Dominic Thiem hat als erster Österreicher das Australian-Open-Finale erreicht, dort nur knapp in fünf Sätzen gegen Novak Djokovic verloren. Wie beurteilen Sie die Leistung Ihres ehemaligen Schützlings?
GÜNTER BRESNIK: Ich muss sagen, es war das beste Finale, was er jemals gespielt hat. Er spielt jetzt auf einem Level, dass er sogar bereits von den großen drei ein bisschen gefürchtet wird. Und er tritt mittlerweile auch so auf, wie es ihm zusteht. Wie bereits zwei Mal in Paris musste er nun auch in Melbourne wieder gegen einen ganz Großen spielen. Obwohl er jetzt drei Mal ein Grand-Slam-Endspiel verloren hat, hat er nichts falsch gemacht.
Der erste Major-Titel scheint auf alle Fälle zum Greifen nahe.
BRESNIK: Absolut.
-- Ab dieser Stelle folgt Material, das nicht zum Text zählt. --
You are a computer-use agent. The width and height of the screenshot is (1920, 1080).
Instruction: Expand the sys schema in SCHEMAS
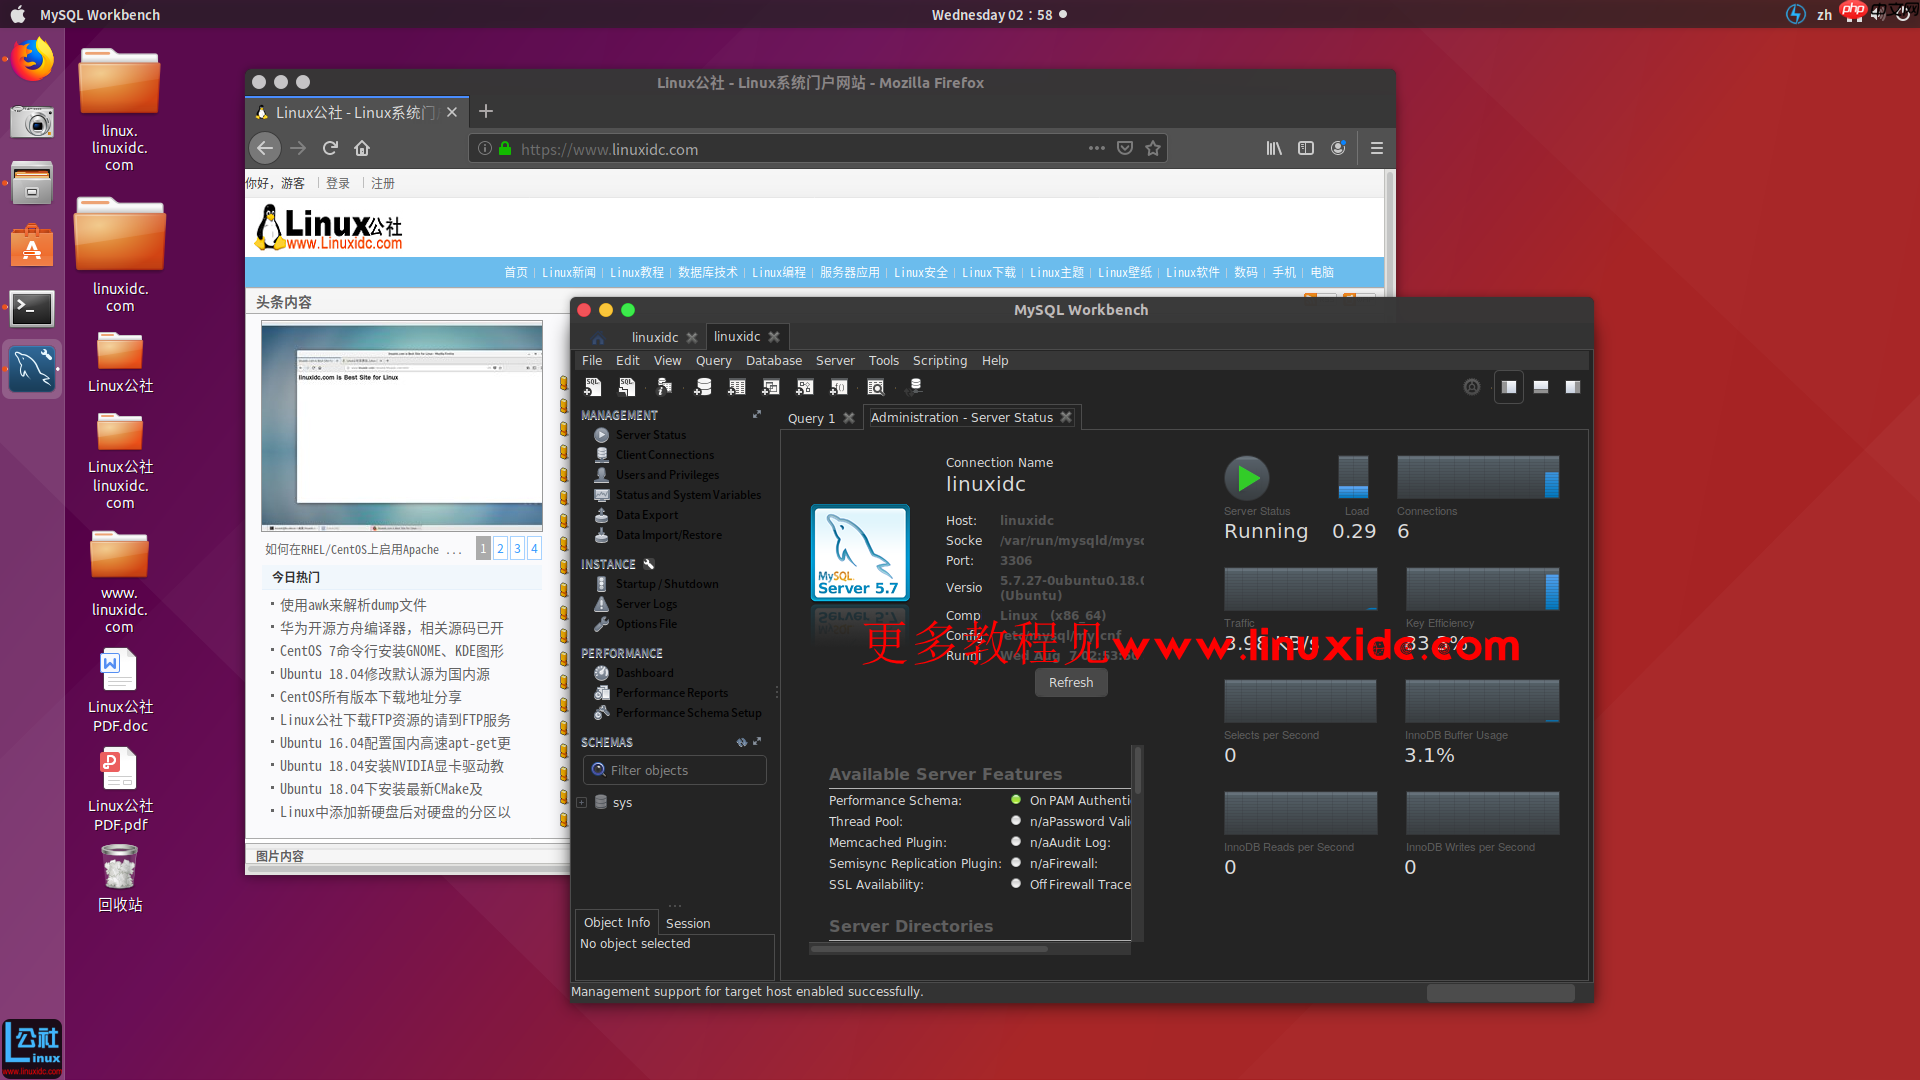click(x=582, y=802)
Für mich steht fest, dass Dominic entweder heuer in Paris oder spätestens nächstes Jahr seinen ersten Grand-Slam-Titel feiern wird. Außerdem ist er für mich schon heuer ein Kandidat für die Nummer eins.
Eine gewagte Prognose ...
BRESNIK: Warum? Er bewegt sich mittlerweile besser als Nadal und spielt schneller als Djokovic. Er ist dem Serben bis auf das Returnspiel in allen Belangen überlegen. Federer wird auch nicht mehr jünger und die Jungen hinken zu weit hinterher. Zverev, Medwedew, Tsitsipas und Shapovalov sind allesamt sehr gute Spieler, aber sie sind Dominic technisch und körperlich unterlegen. Dominics Gesamtpaket ist das Beste.
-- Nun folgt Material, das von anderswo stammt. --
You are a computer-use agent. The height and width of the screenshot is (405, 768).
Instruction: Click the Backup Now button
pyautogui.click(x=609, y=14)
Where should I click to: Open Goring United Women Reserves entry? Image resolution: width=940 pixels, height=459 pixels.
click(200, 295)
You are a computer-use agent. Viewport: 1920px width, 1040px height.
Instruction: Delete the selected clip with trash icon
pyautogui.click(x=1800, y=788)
Das klingt nach sehr rosigen Aussichten.
BRESNIK: Dominic hat eine unglaubliche Konstanz, ist seit 2016 ununterbrochen in den Top zehn, stand vier Mal in Folge in Paris zumindest im Halbfinale. Und was mir in Melbourne auch sehr gefallen hat, war seine Ansprache nach dem Finale. Die hat gezeigt, dass man nicht nur gut spielen muss, sondern auch gegenüber dem Sport eine hohe Verantwortung trägt. Dominic kann den Tennissport künftig führen – in optischer, rhetorischer und spielerischer Hinsicht.
Thiems Zusammenarbeit mit Thomas Muster ist nach nur wenigen Wochen gescheitert. Wie beurteilen Sie das?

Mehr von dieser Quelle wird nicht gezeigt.